BRIEF. Each line below must be reproduced exactly as it stands. Pictures stay out of the copy.

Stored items
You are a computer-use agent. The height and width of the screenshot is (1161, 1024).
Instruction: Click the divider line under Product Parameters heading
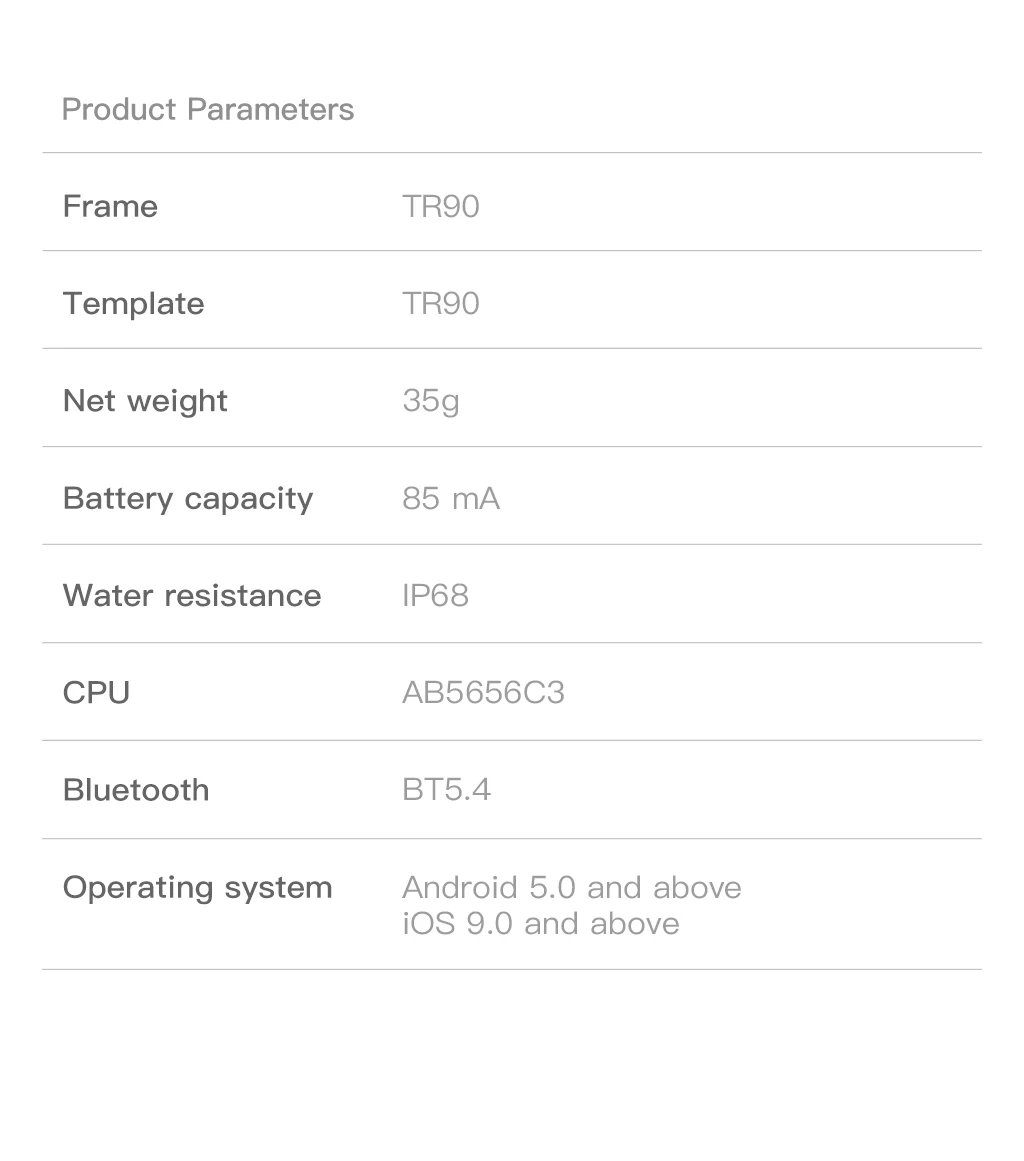(512, 153)
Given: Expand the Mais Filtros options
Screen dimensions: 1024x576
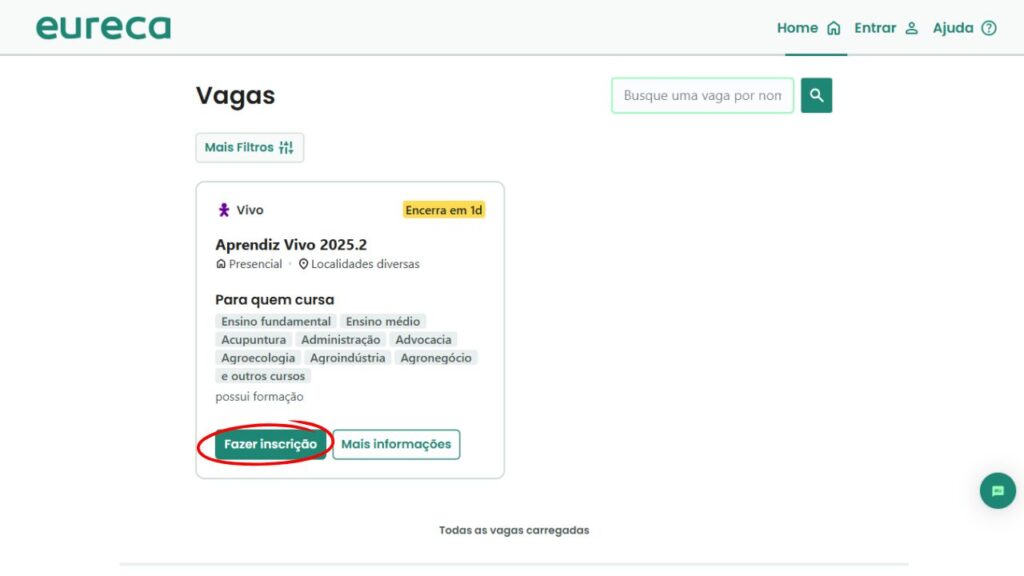Looking at the screenshot, I should pos(249,148).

ANSWER TO THE PROBLEM.
You are a computer-use agent. The height and width of the screenshot is (1161, 1024).
Instruction: Click the divider line under Product Parameters heading
(512, 153)
Given: Expand the Mais Filtros options
Screen dimensions: 1024x576
Looking at the screenshot, I should pos(249,148).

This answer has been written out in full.